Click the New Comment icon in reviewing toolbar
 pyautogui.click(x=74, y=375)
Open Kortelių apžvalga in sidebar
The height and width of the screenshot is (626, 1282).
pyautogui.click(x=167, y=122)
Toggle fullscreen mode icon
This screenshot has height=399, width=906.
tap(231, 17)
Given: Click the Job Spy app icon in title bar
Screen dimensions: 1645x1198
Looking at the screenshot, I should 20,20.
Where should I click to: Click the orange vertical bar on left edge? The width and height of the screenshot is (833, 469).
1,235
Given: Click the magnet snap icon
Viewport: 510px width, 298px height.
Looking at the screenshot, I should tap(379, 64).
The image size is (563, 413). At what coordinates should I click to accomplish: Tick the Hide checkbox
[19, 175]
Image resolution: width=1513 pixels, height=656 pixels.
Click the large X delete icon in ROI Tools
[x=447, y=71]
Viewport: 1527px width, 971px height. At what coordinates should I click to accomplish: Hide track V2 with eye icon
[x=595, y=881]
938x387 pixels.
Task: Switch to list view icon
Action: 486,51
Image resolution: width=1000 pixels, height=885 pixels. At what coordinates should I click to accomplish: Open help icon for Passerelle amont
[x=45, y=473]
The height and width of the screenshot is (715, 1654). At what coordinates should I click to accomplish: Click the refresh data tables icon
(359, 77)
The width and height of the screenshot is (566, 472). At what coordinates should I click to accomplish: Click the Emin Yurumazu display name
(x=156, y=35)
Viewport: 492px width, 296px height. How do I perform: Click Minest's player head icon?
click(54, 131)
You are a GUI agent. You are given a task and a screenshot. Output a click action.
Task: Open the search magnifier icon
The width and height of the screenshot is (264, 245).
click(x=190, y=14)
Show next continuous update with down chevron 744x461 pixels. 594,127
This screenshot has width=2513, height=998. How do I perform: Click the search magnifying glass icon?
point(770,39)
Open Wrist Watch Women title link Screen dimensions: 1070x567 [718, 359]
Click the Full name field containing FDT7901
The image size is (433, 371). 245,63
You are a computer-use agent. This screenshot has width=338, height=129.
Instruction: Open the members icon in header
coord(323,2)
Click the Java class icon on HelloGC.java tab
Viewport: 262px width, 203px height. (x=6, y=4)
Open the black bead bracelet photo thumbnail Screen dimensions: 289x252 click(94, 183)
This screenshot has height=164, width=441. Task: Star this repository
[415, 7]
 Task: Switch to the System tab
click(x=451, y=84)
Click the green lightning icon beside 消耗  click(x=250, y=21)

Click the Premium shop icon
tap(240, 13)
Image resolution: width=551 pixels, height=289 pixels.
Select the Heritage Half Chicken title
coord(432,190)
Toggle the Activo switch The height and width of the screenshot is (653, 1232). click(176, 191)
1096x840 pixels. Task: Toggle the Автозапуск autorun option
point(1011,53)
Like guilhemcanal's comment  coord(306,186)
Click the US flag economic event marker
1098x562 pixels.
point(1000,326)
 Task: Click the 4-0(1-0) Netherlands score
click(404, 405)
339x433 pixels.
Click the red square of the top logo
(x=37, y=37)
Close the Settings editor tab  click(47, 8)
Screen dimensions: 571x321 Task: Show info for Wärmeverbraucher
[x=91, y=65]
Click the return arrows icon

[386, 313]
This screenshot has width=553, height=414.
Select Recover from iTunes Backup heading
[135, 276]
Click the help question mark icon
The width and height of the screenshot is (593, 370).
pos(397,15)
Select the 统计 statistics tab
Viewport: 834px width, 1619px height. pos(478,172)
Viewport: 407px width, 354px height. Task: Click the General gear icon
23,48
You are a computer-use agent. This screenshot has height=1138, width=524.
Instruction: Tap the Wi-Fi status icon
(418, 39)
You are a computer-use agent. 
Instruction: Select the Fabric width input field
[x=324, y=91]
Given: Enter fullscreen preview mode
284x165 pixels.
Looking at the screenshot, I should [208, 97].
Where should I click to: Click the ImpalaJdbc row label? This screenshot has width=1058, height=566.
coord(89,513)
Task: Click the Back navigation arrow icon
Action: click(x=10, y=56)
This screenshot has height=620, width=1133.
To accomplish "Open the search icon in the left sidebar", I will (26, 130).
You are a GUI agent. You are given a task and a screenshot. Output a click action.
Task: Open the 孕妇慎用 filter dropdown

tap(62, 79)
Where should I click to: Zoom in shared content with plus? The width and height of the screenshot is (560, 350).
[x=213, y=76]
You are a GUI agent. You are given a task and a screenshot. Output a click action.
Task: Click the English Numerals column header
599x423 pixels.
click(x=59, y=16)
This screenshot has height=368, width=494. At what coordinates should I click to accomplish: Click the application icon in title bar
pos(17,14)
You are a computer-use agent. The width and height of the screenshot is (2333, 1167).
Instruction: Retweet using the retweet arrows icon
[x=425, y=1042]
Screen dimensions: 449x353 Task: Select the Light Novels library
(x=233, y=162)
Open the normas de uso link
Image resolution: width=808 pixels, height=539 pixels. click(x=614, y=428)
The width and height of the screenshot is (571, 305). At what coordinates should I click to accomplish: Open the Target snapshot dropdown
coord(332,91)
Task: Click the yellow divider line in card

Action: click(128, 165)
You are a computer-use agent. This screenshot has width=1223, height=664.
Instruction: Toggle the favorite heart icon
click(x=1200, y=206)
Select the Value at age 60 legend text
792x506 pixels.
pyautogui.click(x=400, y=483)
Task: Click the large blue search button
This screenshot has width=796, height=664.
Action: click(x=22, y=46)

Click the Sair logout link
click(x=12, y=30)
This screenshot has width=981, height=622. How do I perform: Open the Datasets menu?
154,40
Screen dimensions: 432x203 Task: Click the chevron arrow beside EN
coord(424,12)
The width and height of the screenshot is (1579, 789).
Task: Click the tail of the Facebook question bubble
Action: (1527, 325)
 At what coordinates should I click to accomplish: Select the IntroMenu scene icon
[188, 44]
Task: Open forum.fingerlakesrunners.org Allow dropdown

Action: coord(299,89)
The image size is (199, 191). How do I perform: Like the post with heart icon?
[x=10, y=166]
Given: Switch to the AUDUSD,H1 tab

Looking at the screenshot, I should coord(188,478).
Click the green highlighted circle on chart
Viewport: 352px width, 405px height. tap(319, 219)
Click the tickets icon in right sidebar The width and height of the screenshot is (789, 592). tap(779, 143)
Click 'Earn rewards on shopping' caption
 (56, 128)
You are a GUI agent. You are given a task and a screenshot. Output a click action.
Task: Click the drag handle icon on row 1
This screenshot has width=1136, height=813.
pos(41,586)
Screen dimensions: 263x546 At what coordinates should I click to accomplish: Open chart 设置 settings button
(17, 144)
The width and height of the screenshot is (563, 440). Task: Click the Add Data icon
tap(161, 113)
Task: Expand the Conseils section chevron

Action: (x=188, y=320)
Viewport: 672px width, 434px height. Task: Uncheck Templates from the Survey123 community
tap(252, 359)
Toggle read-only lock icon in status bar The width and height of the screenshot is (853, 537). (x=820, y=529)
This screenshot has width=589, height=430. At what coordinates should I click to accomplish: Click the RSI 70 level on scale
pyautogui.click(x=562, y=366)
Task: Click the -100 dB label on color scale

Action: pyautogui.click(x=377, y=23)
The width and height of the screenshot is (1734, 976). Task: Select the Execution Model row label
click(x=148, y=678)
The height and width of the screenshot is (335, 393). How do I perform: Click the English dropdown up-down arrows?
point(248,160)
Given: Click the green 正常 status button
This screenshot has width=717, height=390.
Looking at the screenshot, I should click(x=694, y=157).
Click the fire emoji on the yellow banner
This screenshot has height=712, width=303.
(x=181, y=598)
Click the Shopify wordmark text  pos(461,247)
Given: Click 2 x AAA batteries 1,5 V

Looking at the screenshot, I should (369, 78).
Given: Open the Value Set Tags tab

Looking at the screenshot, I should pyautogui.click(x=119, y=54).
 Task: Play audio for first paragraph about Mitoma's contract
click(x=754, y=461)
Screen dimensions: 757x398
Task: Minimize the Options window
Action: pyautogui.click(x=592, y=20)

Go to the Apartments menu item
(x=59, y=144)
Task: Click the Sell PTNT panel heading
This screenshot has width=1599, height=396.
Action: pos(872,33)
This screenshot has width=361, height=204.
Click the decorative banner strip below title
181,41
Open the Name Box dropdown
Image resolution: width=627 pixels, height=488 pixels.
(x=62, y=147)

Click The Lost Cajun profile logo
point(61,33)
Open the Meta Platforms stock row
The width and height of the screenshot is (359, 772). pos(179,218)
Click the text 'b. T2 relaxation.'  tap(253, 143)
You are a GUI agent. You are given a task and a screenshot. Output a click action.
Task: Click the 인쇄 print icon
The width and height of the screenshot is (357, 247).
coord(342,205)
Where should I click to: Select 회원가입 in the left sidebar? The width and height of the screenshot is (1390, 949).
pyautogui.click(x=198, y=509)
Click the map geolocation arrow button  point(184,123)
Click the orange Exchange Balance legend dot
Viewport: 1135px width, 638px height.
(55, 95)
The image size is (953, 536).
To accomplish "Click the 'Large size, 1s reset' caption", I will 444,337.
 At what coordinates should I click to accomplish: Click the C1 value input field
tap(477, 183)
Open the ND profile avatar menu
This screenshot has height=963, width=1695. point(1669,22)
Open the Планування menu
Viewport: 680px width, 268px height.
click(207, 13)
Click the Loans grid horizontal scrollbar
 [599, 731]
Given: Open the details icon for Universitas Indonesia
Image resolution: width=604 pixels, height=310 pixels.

⁂

Task to complete
Considering only the material above, set down every line from the one with "At what coordinates should I click to accomplish: Click the C1" to the one with "Given: Open the details", inclusive, exactly as written.

Answer to this problem
 At what coordinates should I click to accomplish: Click the C1 value input field
tap(477, 183)
Open the ND profile avatar menu
This screenshot has height=963, width=1695. point(1669,22)
Open the Планування menu
Viewport: 680px width, 268px height.
click(207, 13)
Click the Loans grid horizontal scrollbar
 [599, 731]
Given: Open the details icon for Universitas Indonesia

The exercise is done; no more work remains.